Stored data entries:
|---|

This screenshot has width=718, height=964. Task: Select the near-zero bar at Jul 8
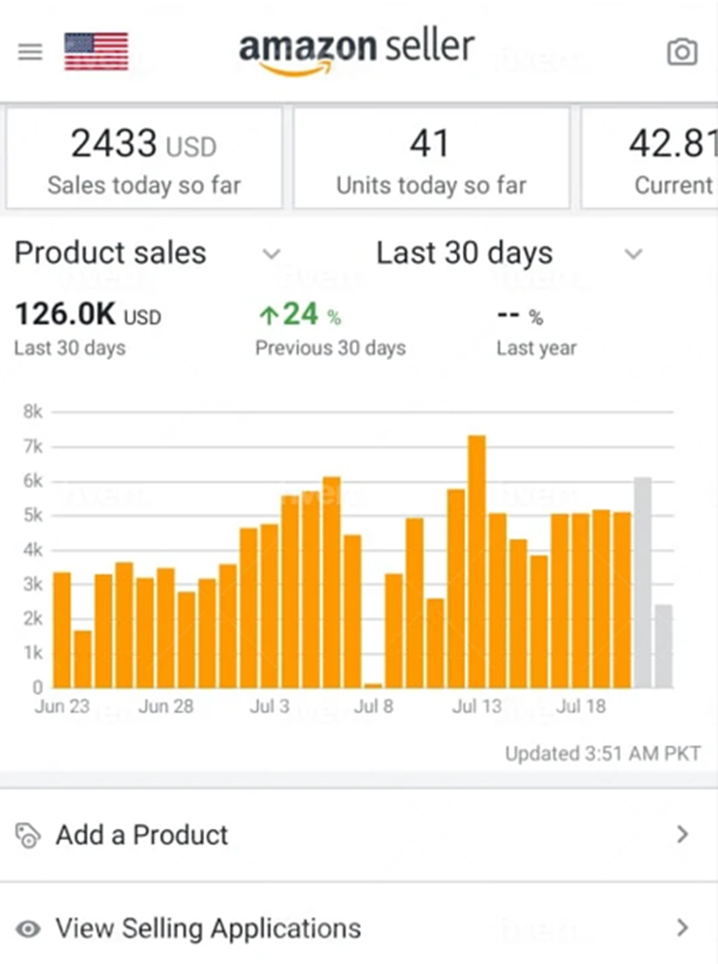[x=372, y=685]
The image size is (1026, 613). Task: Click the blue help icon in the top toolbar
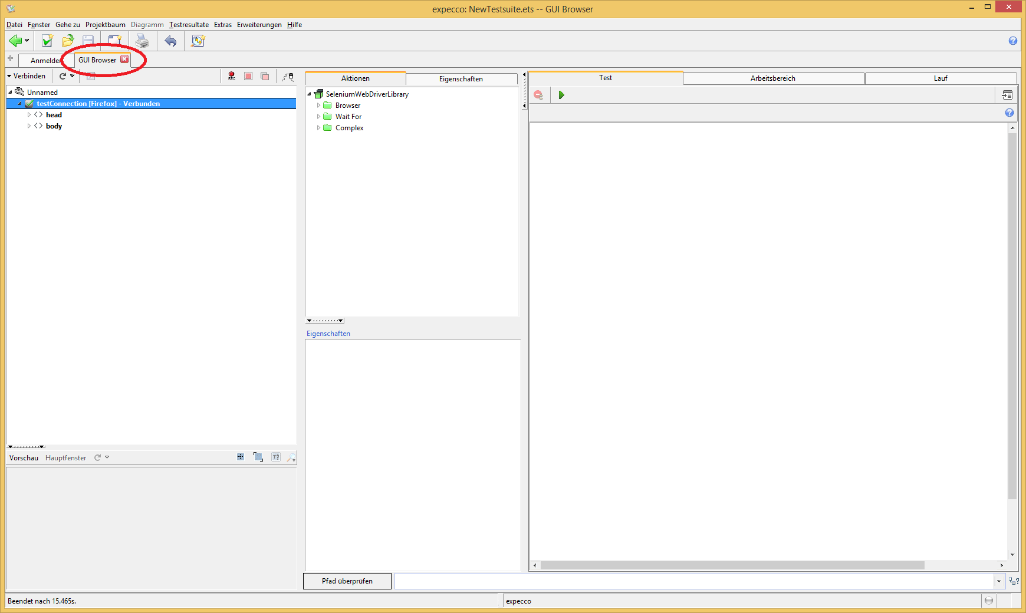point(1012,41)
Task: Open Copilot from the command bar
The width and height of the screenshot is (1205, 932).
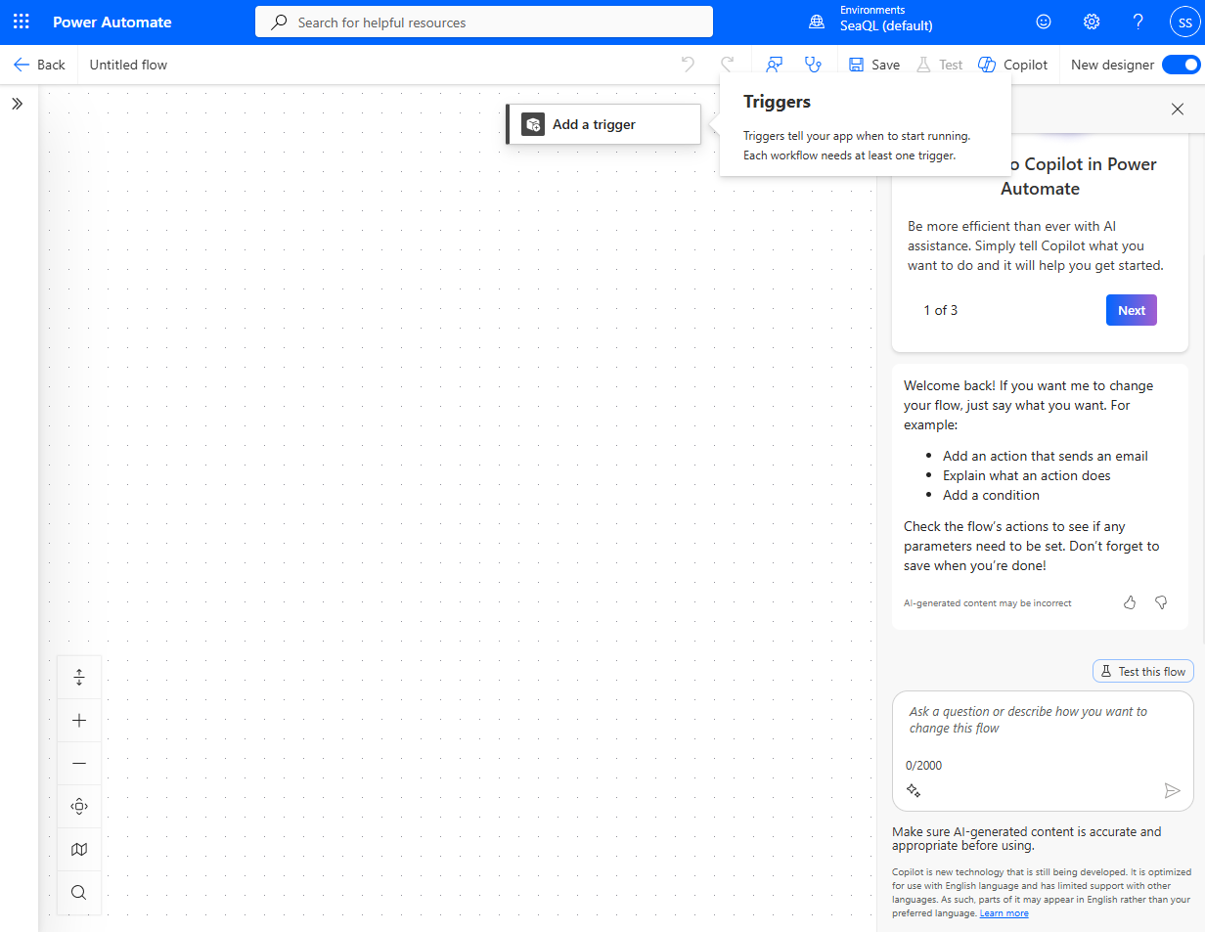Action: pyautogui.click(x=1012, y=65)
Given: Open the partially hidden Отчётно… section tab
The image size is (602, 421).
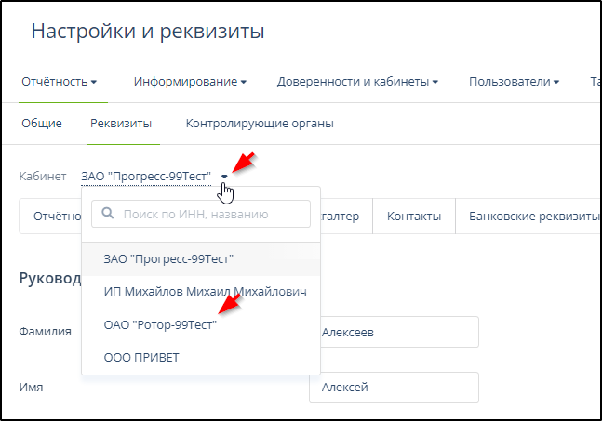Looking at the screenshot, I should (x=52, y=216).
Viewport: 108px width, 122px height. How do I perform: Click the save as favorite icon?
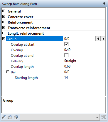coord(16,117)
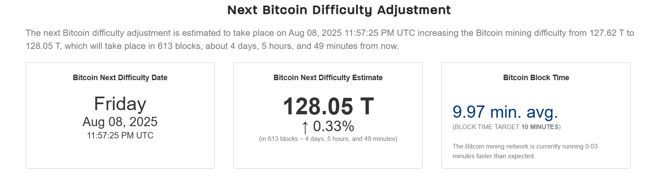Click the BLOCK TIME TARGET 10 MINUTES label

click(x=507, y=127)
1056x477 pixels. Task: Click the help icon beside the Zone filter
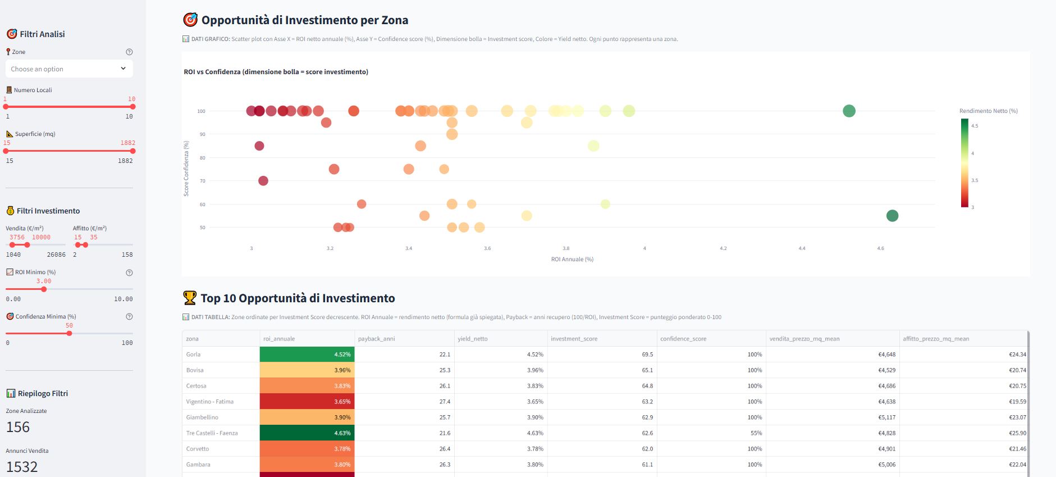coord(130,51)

|---|

= Exercise description =
Write out each entry again exactly, and skip the pictures.

= Your solution =
This screenshot has width=718, height=964. Task: Select the near-zero bar at Jul 8
[x=372, y=685]
The image size is (1026, 613). Task: Click the blue help icon in the top toolbar
point(1012,41)
Task: Open Copilot from the command bar
The width and height of the screenshot is (1205, 932).
Action: pyautogui.click(x=1012, y=65)
Given: Open the partially hidden Отчётно… section tab
The image size is (602, 421).
Looking at the screenshot, I should (x=52, y=216).
Viewport: 108px width, 122px height. How do I perform: Click the save as favorite icon?
coord(16,117)
Click the BLOCK TIME TARGET 10 MINUTES label

click(x=507, y=127)
1056x477 pixels. Task: Click the help icon beside the Zone filter
coord(130,51)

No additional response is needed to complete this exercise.